Impresa & Territori IndustriaTessile e abbigliamento: torna di moda la ripresa
Tessile e abbigliamento: torna di moda la ripresa
di Carlo Andrea Finotto e Silvia Pieraccini | 3 gennaio 2014

Ritorno degli ordini, risveglio di alcuni mercati come Stati Uniti ed Europa, seconda parte del 2013 con segno positivo. Parafrasando Francesco De Gregori si potrebbe dire che è da questi particolari che si giudica un settore. Si potrebbe anche dire che tre indizi fanno una prova. E che per il tessile-abbigliamento italiano il 2014 ha una discreta dose di premesse per essere l'anno di svolta.
«I prossimi sei mesi possono segnare un'inversione di tendenza, sia per la parte tradizionalmente più forte della filiera, quella dell'abbigliamento-moda, sia per le imprese a monte» conferma Claudio Marenzi, presidente di Sistema Moda Italia (Smi), al lavoro anche durante le feste nella sua azienda: la Herno di Lesa (Novara). Incombe Pitti Uomo, a Firenze dal 7 al 10 gennaio, uno degli appuntamenti e degli indicatori più importanti della nuova stagione che si va ad aprire. Dai lì potrebbe arrivare la conferma che uno dei pilastri del made in Italy sta ripartendo.

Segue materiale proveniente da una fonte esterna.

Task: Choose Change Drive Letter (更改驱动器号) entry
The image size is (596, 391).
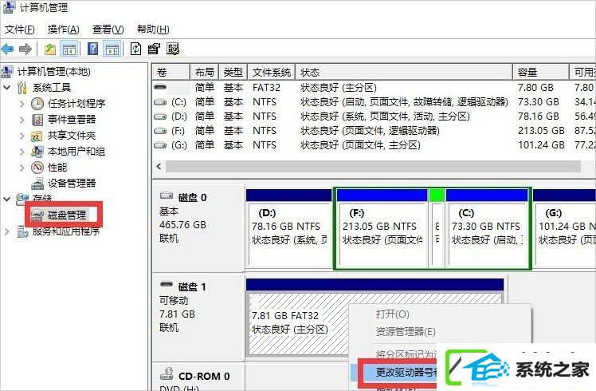Action: [x=406, y=372]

Non sarebbe male per il sistema Paese, visto che si parla di un settore con 50 più di miliardi di fatturato, oltre la metà legati all'export, con un saldo commerciale positivo sui dieci miliardi e, nonostante lo tsunami della crisi più grave dopo quella del 1929, con ancora quasi 50mila aziende e oltre 410mila addetti.

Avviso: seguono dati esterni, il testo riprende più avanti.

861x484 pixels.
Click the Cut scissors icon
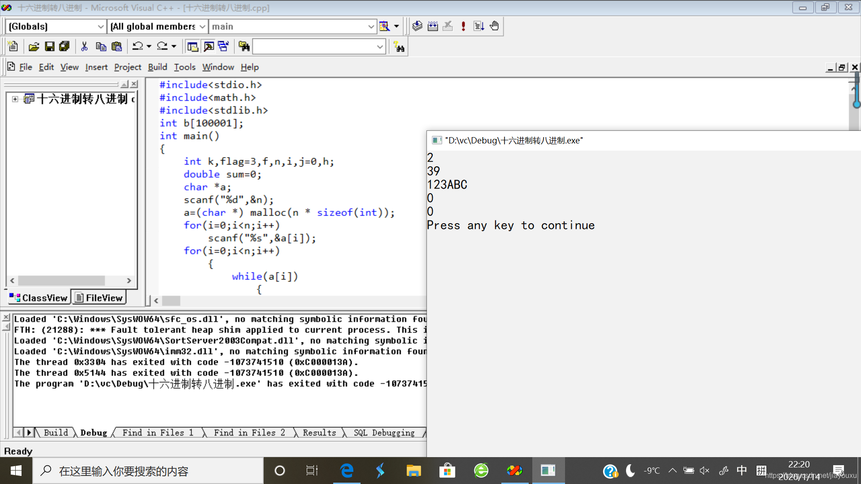coord(84,47)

Smi ha previsto per il primo semestre 2014 una crescita del fatturato pari al 2,1%, trainato dall'abbigliamento-moda (+2,8%) ma con anche il tessile che torna positivo (+0,4%). Le esportazioni saliranno dell'1,8% e il saldo si arricchirà di un ulteriore 7,3. In ripresa anche la domanda interna: +1,4%.

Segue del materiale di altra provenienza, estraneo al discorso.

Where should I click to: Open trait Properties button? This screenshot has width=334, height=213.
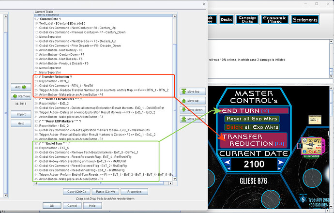coord(134,192)
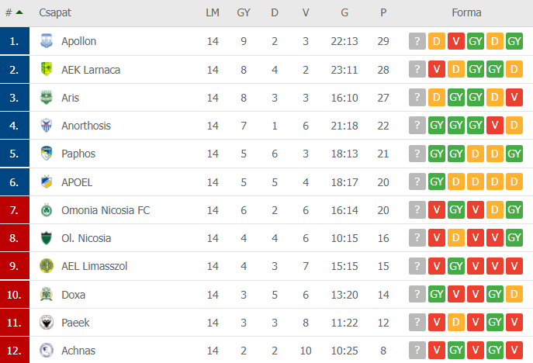Click the Doxa team crest icon
This screenshot has height=363, width=533.
47,294
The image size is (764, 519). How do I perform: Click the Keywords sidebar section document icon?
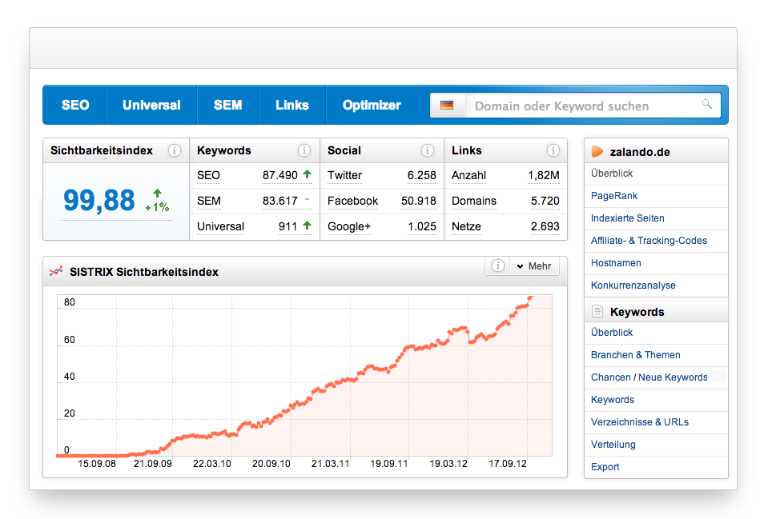click(597, 312)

Un segnale, anche questo, come il fatto che siano in molti a lavorare nei giorni tra Natale e Capodanno. Saldamente in ufficio è Silvio Albini. «Non possiamo dire che le cose vadano bene – ammette il titolare dell'omonimo cotonificio bergamasco e presidente di Milanounica – ma il secondo semestre ha in parte compensato i primi sei mesi del 2013. E questo potrebbe essere di buon auspicio, così come il fatto che gli ordini arrivino anche dal mercato europeo e da quello americano, che si sta risvegliando».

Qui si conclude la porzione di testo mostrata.